The motif of alcohol and the social performances it fuels are central to the novel’s depiction of the Jazz Age expatriate community and the disintegration of the Hemingways’ marriage. In the sophisticated milieu of the Murphys and Fitzgeralds, drinking is a choreographed ritual that enables both camaraderie and cruelty. It papers over the tensions simmering beneath the surface, allowing the characters to maintain a façade of glamorous nonchalance even as their lives unravel. For Ernest, drinking becomes a tool to numb his guilt, while for F. Scott Fitzgerald, it leads to public displays of insecurity. The characters’ shared existence becomes a constant performance, where politeness is a contract to avoid naming the truth. This performance reaches its apex in Juan-les-Pins, where Hadley, Ernest, and Pauline enact a grotesque parody of domestic harmony while Hadley silently endures their afternoon trysts. The constant, often excessive, consumption of alcohol sustains this charade, eroding genuine communication and enabling the slow death of intimacy.
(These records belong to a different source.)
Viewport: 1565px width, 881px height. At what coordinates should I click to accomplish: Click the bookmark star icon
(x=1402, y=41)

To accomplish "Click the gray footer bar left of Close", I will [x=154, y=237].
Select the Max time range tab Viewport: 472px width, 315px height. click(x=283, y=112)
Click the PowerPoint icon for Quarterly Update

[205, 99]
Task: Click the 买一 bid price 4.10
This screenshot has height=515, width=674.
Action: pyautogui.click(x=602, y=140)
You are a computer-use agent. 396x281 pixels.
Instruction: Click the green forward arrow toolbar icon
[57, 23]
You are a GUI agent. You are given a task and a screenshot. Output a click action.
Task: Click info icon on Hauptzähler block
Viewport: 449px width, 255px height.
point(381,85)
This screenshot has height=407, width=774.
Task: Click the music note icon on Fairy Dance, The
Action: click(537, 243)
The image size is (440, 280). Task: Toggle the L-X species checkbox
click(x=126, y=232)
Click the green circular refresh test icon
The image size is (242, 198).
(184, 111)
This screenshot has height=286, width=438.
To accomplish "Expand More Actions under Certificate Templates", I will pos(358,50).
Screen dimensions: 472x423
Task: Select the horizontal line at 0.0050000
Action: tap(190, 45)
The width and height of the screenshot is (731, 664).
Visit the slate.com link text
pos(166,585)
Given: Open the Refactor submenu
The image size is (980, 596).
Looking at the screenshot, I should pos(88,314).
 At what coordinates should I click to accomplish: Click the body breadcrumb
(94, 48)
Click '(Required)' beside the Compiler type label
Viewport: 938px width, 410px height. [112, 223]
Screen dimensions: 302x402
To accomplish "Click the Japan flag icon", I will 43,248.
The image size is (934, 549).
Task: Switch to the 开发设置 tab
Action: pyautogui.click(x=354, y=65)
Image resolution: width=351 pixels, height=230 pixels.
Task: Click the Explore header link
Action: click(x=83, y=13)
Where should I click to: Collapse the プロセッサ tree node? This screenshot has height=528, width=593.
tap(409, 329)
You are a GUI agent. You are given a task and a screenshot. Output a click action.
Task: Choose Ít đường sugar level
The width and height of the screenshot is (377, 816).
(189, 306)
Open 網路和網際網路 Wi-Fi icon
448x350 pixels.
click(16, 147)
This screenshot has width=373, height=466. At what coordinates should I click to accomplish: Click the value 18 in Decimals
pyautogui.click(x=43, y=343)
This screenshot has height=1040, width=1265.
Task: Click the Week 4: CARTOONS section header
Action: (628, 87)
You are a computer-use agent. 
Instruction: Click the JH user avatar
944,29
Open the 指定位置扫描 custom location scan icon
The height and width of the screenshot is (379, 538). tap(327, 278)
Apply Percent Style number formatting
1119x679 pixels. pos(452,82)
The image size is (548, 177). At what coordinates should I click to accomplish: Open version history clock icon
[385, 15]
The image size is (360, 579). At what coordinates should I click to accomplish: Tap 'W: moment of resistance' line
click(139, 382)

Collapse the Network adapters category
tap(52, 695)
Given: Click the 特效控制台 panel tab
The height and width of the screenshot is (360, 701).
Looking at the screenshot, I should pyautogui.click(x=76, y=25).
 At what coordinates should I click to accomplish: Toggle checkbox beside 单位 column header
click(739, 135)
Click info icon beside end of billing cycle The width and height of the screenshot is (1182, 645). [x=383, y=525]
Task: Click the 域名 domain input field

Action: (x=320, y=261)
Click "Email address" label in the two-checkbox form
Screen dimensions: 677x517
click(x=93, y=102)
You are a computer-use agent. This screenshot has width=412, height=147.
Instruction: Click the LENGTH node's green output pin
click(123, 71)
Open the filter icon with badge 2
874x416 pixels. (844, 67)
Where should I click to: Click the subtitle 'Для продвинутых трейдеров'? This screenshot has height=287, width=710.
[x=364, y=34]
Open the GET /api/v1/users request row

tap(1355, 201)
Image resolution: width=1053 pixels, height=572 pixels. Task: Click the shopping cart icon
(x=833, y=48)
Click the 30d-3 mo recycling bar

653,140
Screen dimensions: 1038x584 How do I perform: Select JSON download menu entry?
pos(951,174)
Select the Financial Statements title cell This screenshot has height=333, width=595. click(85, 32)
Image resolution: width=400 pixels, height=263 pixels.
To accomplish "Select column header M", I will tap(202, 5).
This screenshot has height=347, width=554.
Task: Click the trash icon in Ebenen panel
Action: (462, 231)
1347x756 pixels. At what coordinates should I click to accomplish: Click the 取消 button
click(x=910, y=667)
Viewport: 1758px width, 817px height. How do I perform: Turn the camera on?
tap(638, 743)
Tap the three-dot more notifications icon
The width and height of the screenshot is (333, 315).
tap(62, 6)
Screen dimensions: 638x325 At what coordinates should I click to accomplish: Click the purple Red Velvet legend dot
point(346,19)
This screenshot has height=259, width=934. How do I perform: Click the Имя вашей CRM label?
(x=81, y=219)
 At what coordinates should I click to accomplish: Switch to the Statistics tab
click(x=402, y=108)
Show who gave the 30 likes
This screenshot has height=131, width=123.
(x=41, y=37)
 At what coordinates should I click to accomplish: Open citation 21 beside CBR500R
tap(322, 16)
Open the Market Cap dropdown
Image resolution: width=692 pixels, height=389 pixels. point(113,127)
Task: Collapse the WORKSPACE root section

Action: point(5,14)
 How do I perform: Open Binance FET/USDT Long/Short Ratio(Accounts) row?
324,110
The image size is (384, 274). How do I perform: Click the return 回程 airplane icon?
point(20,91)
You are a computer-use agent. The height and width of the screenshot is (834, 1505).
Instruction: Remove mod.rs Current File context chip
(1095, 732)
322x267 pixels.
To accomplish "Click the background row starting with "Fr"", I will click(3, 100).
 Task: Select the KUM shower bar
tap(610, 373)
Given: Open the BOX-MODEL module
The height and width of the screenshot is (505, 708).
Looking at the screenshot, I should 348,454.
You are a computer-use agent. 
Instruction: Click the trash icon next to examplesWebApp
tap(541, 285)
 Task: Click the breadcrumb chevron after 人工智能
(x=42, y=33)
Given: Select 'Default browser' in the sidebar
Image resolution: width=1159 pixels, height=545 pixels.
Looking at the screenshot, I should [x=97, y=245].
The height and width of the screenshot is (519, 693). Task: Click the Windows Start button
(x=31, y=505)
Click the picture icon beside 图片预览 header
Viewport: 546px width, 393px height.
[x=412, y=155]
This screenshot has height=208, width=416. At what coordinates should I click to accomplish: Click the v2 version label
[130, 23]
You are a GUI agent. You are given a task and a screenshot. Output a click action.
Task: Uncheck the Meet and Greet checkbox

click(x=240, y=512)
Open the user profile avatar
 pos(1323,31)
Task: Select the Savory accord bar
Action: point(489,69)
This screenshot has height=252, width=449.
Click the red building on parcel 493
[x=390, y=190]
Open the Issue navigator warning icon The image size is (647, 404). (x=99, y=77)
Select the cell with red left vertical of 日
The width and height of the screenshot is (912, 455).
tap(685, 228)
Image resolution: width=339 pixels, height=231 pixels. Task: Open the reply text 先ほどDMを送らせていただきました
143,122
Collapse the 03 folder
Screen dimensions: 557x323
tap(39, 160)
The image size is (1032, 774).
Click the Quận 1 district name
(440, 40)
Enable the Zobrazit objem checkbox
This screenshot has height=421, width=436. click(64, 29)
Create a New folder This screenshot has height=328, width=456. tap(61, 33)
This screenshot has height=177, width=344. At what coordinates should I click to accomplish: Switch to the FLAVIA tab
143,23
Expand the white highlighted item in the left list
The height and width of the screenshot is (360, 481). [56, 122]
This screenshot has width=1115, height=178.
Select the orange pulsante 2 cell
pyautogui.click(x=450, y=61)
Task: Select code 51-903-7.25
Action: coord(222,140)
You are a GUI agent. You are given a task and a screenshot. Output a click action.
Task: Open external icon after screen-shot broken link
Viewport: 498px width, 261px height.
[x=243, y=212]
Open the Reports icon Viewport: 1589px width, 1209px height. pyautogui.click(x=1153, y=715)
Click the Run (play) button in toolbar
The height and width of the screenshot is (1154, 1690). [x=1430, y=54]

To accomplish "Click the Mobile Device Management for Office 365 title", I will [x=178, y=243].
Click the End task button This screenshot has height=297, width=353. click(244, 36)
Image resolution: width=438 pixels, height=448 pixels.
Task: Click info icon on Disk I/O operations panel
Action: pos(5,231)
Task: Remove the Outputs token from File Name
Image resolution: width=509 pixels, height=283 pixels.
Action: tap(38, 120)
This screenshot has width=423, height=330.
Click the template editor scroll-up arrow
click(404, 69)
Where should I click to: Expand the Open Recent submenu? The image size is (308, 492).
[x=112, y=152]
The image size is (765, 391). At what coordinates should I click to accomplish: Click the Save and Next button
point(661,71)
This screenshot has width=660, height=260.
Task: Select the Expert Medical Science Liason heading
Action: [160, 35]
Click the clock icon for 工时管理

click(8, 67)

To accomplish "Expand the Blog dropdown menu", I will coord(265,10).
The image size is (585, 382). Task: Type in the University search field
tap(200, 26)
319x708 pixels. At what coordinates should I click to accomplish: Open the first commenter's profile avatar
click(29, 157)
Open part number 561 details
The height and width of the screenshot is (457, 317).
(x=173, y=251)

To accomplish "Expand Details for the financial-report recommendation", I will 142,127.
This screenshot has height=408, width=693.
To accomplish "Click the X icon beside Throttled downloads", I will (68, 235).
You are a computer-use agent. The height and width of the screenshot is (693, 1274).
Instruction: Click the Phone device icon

The act of writing emerges in this section as a complex force, capable of both destruction and redemption. Ernest’s singular focus on completing The Sun Also Rises provides the initial justification for his emotional distance from Hadley. The work becomes an all-consuming entity that demands new experiences and intellectual partnership, which he finds with Pauline. His ruthless dedication is highlighted in the scene where he and Scott Fitzgerald surgically edit the manuscript, a moment of pure artistic collaboration that exists entirely separate from the emotional wreckage surrounding them. However, writing also becomes a means of atonement. By dedicating the novel to Hadley and Bumby and signing over its royalties, Ernest offers a financial and symbolic acknowledgment of her foundational role. Decades later, the act of writing his memoir prompts his final phone call to Hadley, a conversation suffused with regret. This suggests that only through the literary excavation of their shared past could he fully comprehend his loss. His final letter to her after she agrees to the divorce concludes with the sentiment that “[n]o one you love is ever truly lost” (307), a line that encapsulates the novel’s ultimate argument: While love can be destroyed, the imprint it leaves on identity and art is indelible.